Parameter Type Description
X np.ndarray Design matrix \((n \times k)\)
resid np.ndarray Residuals \((n,)\)
entity_ids np.ndarray Entity identifiers \((n,)\)
time_ids np.ndarray Time period identifiers \((n,)\)

PCSEResult

Attribute Type Description
cov_matrix np.ndarray PCSE covariance matrix \((k \times k)\)
std_errors np.ndarray PCSE standard errors \((k,)\)
sigma_matrix np.ndarray Estimated cross-sectional covariance \(\hat{\Sigma}\) \((N \times N)\)
n_obs int Number of observations
n_params int Number of parameters
n_entities int Number of entities (\(N\))
n_periods int Number of time periods (\(T\))

Diagnostics

Diagnostic Summary

pcse_calc = PanelCorrectedStandardErrors(X, resid, entity_ids, time_ids)
print(pcse_calc.diagnostic_summary())

The summary reports:

  • Number of observations, entities (\(N\)), and time periods (\(T\))
  • \(T/N\) ratio and whether it is sufficient
  • Warnings if \(T \leq N\) or \(T < 2N\)

Examining the Cross-Sectional Covariance

result = pcse_calc.compute()

# Inspect Sigma matrix
import numpy as np
print(f"Sigma shape: {result.sigma_matrix.shape}")
print(f"Sigma diagonal (variances): {np.diag(result.sigma_matrix)}")
print(f"Sigma condition number: {np.linalg.cond(result.sigma_matrix):.2f}")

# Correlation matrix
D_inv = np.diag(1.0 / np.sqrt(np.diag(result.sigma_matrix)))
corr = D_inv @ result.sigma_matrix @ D_inv
print(f"Cross-sectional correlation range: [{corr.min():.3f}, {corr.max():.3f}]")

Common Pitfalls

Pitfall 1: \(T \leq N\)

The most critical issue. With 30 countries and 20 years, \(\hat{\Sigma}\) is rank-deficient. PanelBox warns and uses pseudo-inverse, but results are unreliable. Use clustered SE or Driscoll-Kraay instead.

Pitfall 2: Unbalanced panels

PCSE works best with balanced panels. Missing observations reduce the effective \(T\) for pairwise covariance estimation, which can degrade \(\hat{\Sigma}\).

Pitfall 3: Ignoring autocorrelation

Standard PCSE accounts for contemporaneous cross-sectional correlation but not autocorrelation. If residuals are serially correlated, consider combining PCSE with a Prais-Winsten transformation or using Driscoll-Kraay.
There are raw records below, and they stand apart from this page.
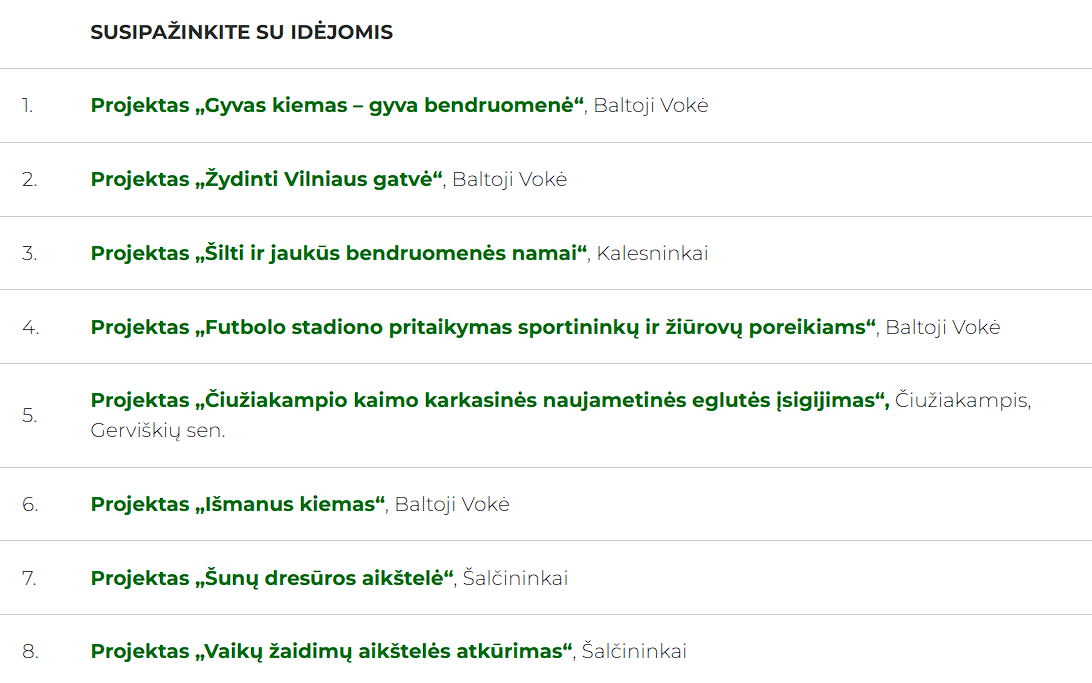Click Kalesninkai location text in row three
1092x683 pixels.
click(x=653, y=253)
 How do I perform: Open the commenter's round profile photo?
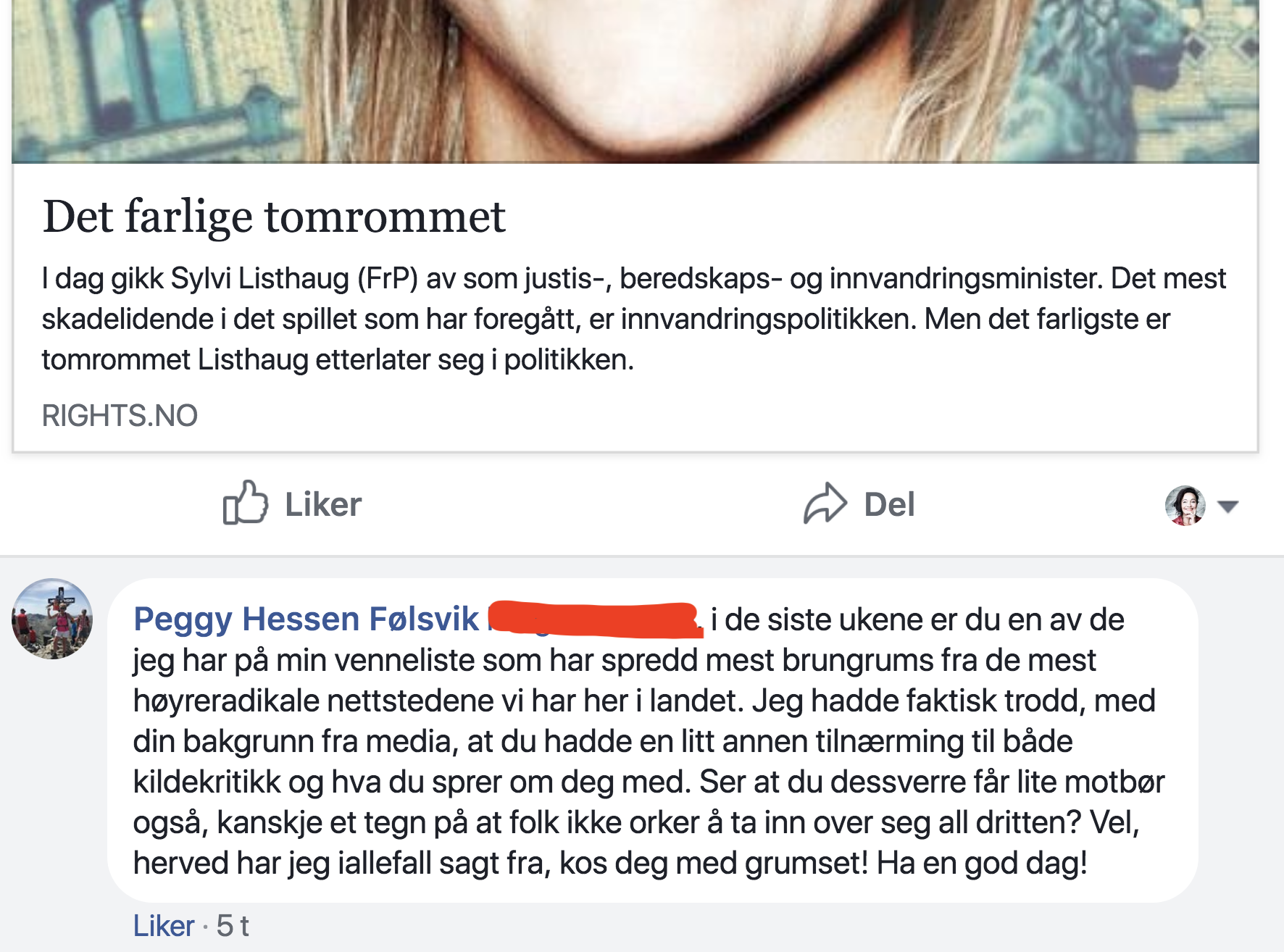(x=52, y=618)
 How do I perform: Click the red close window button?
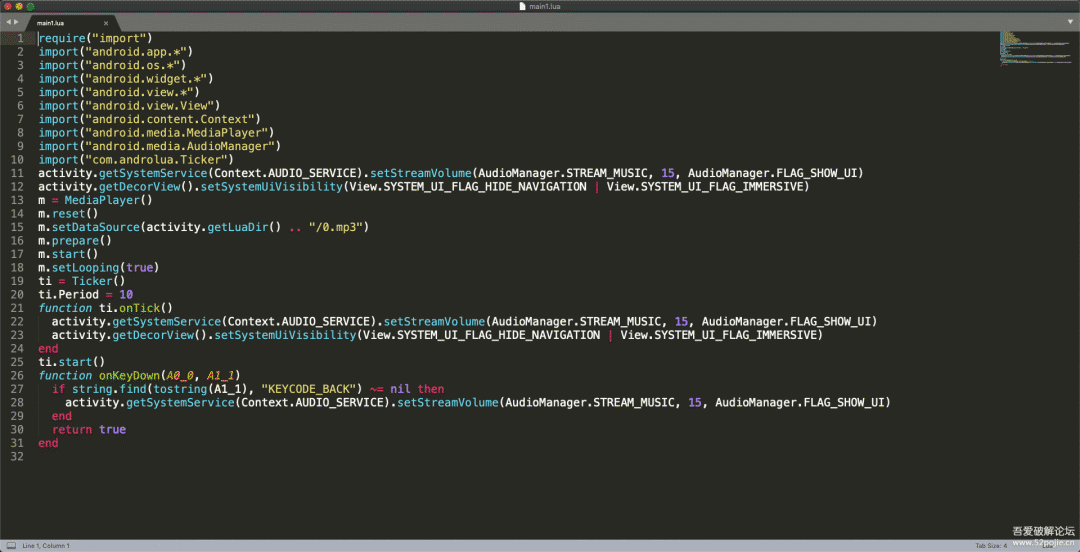[7, 6]
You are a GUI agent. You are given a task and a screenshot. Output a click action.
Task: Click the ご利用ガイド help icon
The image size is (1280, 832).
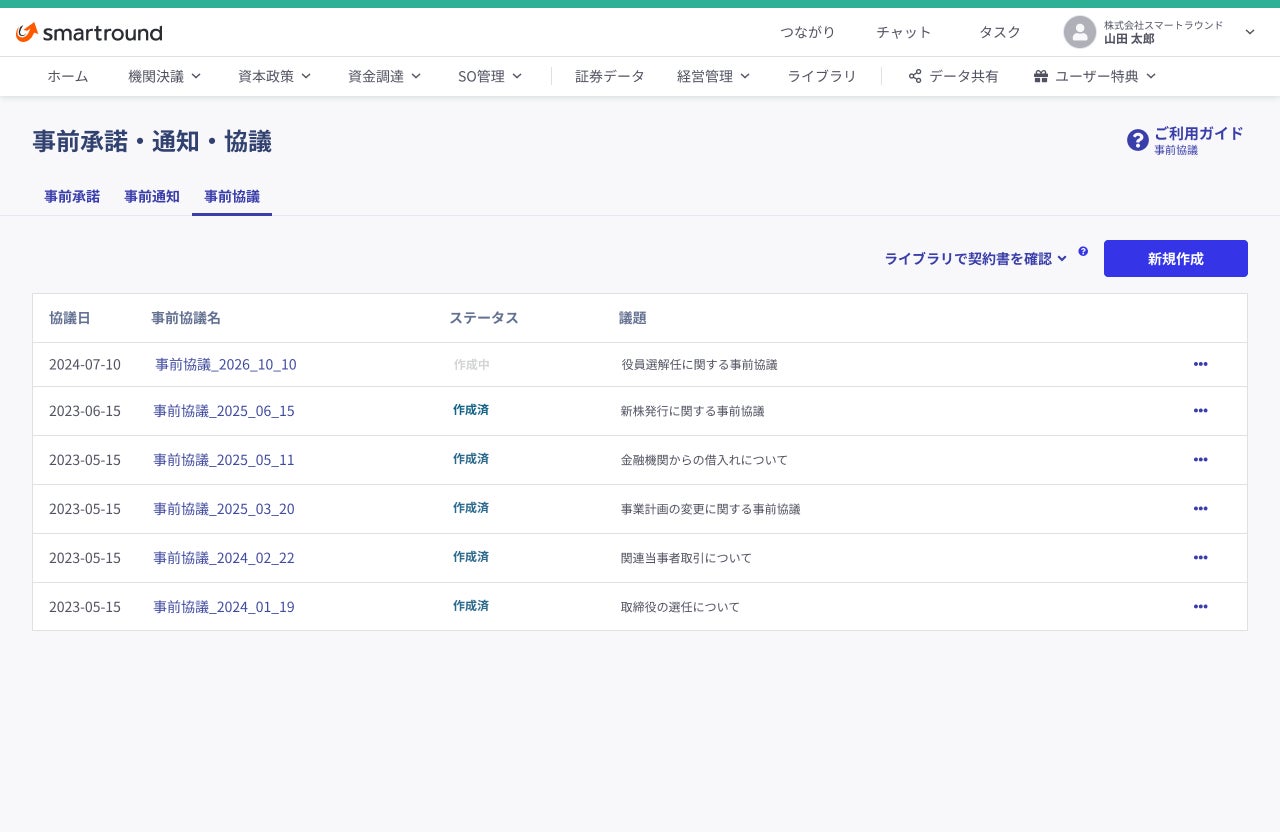click(x=1137, y=141)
Pitfall 4: Using PCSE coefficients instead of OLS

Beck & Katz (1995) recommend using OLS coefficients with PCSE standard errors, not FGLS coefficients. The OLS estimator is consistent and PCSE corrects only the standard errors.

See Also

References

  • Beck, N., & Katz, J. N. (1995). What to do (and not to do) with time-series cross-section data. American Political Science Review, 89(3), 634-647.
  • Beck, N., & Katz, J. N. (1996). Nuisance vs. substance: Specifying and estimating time-series-cross-section models. Political Analysis, 6, 1-36.
  • Bailey, D., & Katz, J. N. (2011). Implementing panel corrected standard errors in R: The pcse package. Journal of Statistical Software, 42(CS1), 1-11.
  • Parks, R. W. (1967). Efficient estimation of a system of regression equations when disturbances are both serially and contemporaneously correlated. Journal of the American Statistical Association, 62(318), 500-509.